WORK TO DO.
1/ Answer these questions from the article on PJM's virtual trading rules, marking each answer to match its letter:
(a) How many INC/DEC trading nodes were there before the changes, and how many after?
(b) Who backed the changes?
(c) In what year was the white paper published?
2/ Which types of nodes does the article on PJM's virtual trading rules say the new rules eliminate as trading points for both UTCs and INCs/DECs? List them all.

SELECTION.
By Rich Heidorn Jr. and Rory D. Sweeney
FERC last week approved PJM’s proposal to reduce by almost 90% the number of bidding locations for increment offers (INCs), decrement bids (DECs) and up-to-congestion transactions (UTCs) (ER18-88).
Known as virtual transactions, these trades can be used to arbitrage price differences between the day-ahead and real-time markets and hedge financial exposure to physical positions. PJM contends that while the trading can mitigate supply-side and demand-side market power by allowing those without physical assets to compete with asset owners and load-serving entities, too many of the trades provide no benefit to the market and can increase market solution times and skew transmission flows.
Following a white paper published in 2015, the RTO won Members Committee approval for the changes in June. (See “Stakeholders Endorse Third Phase of PJM’s Uplift Solution Despite Opposition,” PJM MRC/MC Briefs: June 22, 2017.)
PJM’s proposal, filed last October, asked FERC to limit INCs and DECs to nodes where either generation, load or interchange transactions are settled, or at trading hubs where forward positions can be taken. The RTO said this would ensure the day-ahead market produces a resource commitment close to the set of resources required for real-time operations.
The changes reduced the number of INC/DEC trading nodes from 11,727 to 1,563, retaining all hub and interface nodes but eliminating some aggregate and generator nodes. Also retained were residual metered nodes — locations at which load settles the remaining portion of a zone that is not settled at a more granular aggregate location.
The new rules also eliminate zone, Extra High Voltage (EHV) and individual load nodes as trading points for both UTCs and INCs/DECs. Also barred from UTC trades are some interface nodes, while the number of eligible residual metered and hub nodes was increased. In total, the number of UTC trading points was reduced to 49 from 418.
Under the former rules, PJM said, some traders took very small, low-risk positions in the day-ahead market over weeks waiting for a single path to bind in real time. Others bid at locations with systematic price differences between the day-ahead and real-time markets because of a modeling difference between the two markets, according to the RTO.
“The extremely broad set of eligible nodes for virtual transactions that exist today also expose PJM market participants to increased financial exposure due to discrepancies between the day-ahead energy market and real-time energy market network models,” PJM said in its filing. “Something as simple as an inconsistent breaker status (open or closed) from the day-ahead energy market to the real-time energy market can create a systematic difference between day-ahead and real-time prices that provide a revenue opportunity for virtual transactions without the ability to provide any convergence between the day-ahead energy market and real-time energy market. Because individual nodes are more highly impacted by modeling discrepancies than aggregated locations due to averaging, they are often locations where virtual transactions can profit. Profits collected by virtual transactions in these cases lead to additional costs for PJM members without any benefits.”
The changes were backed by the Independent Market Monitor and some generators and LSEs, but they were opposed by financial traders, who said it would lead to less efficient, less granular markets.

RECORD LIST.
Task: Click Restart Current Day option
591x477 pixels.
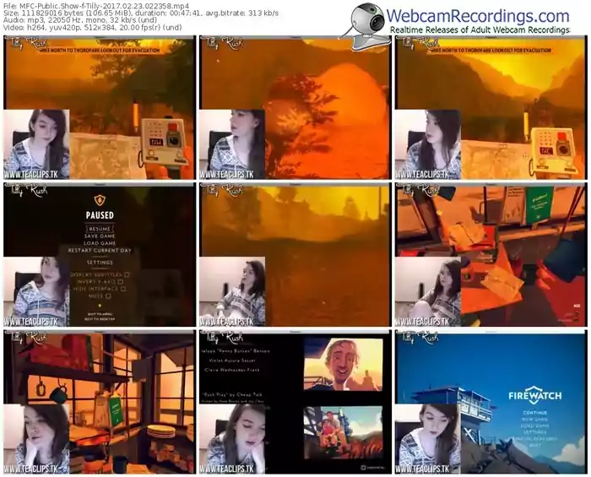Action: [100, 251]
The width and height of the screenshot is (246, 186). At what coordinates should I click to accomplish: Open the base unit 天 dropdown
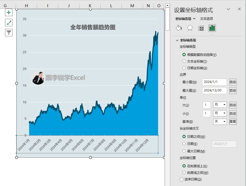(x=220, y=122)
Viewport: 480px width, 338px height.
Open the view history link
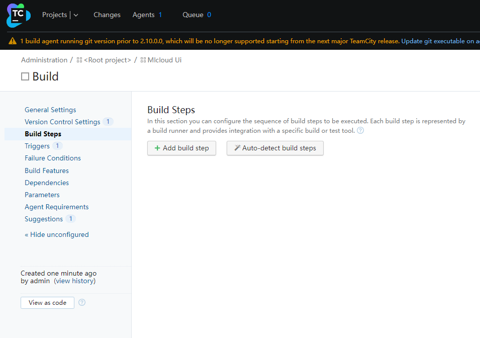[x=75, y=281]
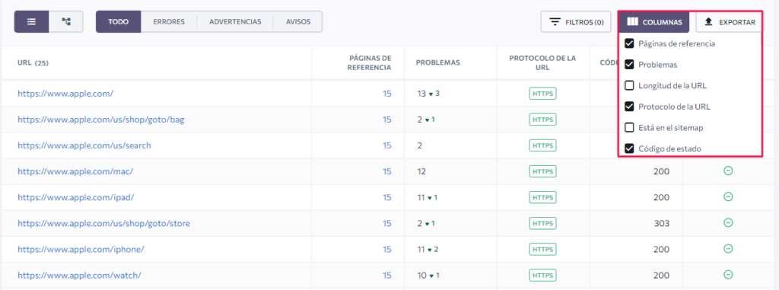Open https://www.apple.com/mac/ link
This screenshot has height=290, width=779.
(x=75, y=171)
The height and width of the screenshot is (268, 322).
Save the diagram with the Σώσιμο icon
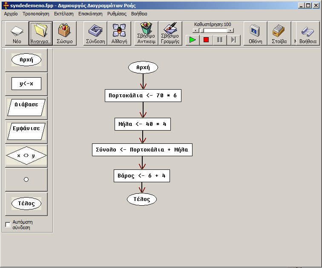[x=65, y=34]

...

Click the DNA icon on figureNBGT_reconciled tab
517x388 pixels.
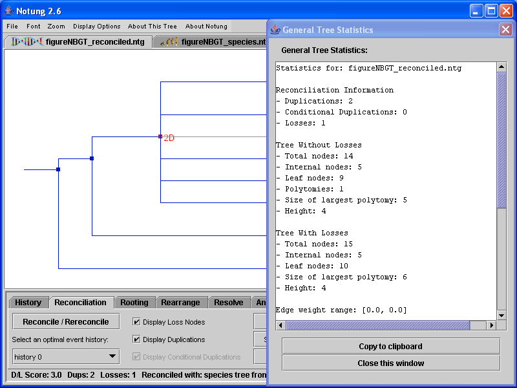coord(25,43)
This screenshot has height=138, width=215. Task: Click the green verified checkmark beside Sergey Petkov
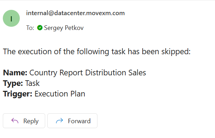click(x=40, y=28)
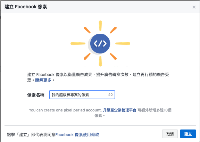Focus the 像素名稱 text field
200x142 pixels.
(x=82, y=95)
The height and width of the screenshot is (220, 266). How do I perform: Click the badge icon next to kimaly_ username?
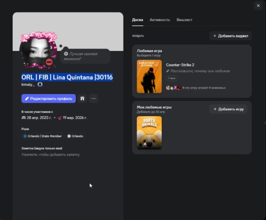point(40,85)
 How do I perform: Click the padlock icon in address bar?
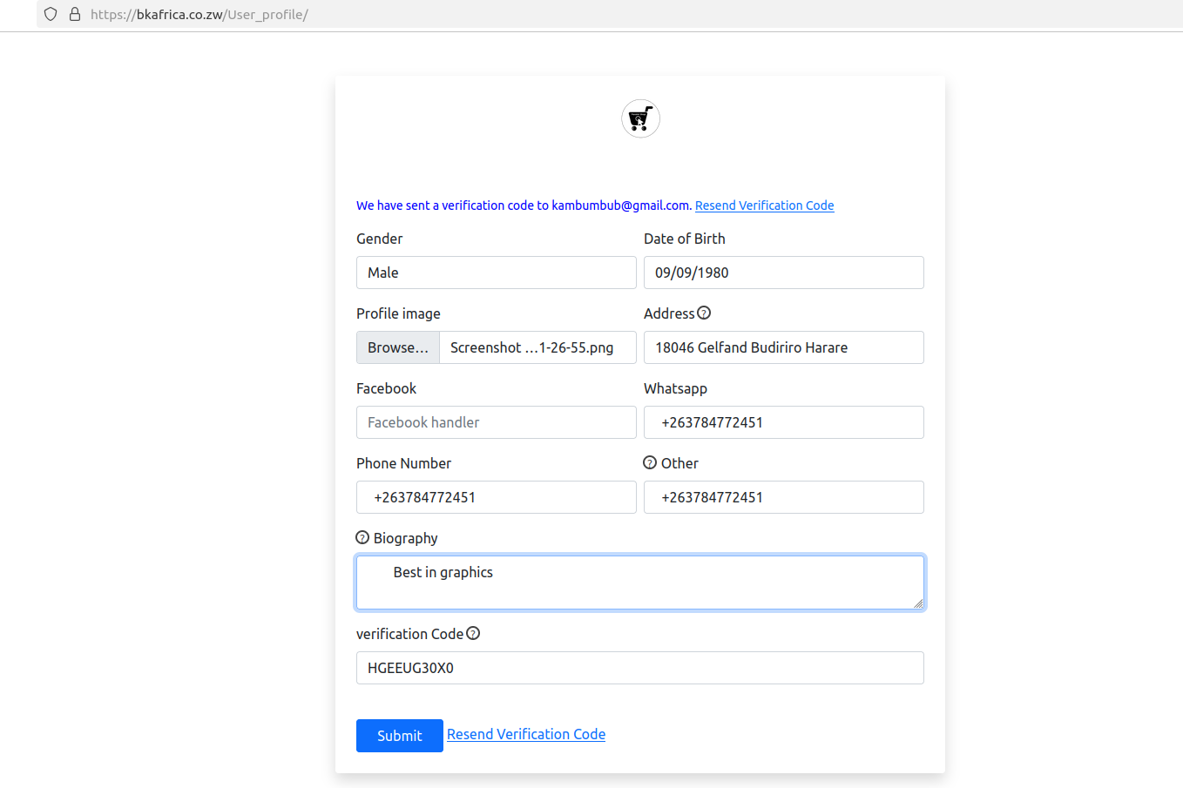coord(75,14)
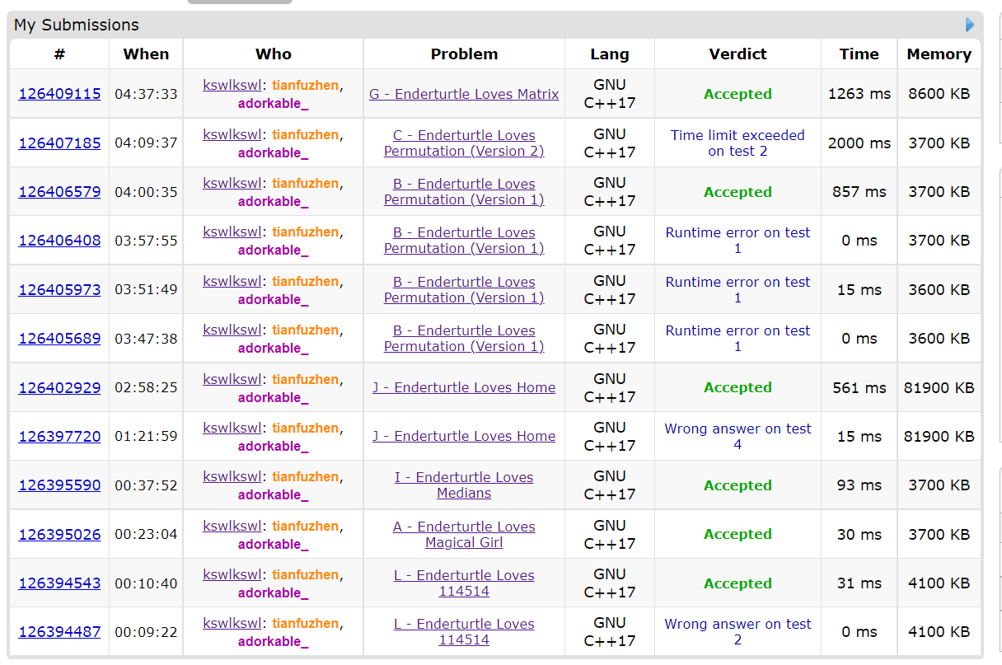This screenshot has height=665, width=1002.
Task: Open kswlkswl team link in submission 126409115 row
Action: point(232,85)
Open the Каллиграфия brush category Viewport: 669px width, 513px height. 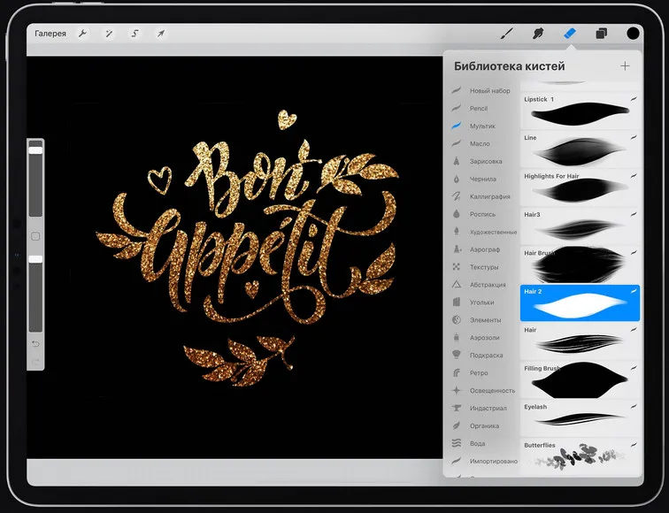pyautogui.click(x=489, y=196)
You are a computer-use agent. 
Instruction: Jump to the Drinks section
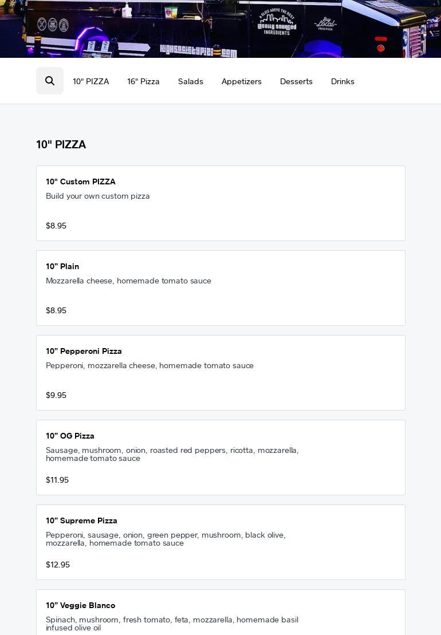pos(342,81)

--

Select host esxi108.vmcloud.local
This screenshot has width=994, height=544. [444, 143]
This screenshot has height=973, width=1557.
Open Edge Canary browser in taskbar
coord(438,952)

SOLUTION LIST.
1/
(a) 11,727 before and 1,563 after.
(b) The Independent Market Monitor and some generators and LSEs.
(c) 2015.

2/
- Zone nodes
- Extra High Voltage (EHV) nodes
- Individual load nodes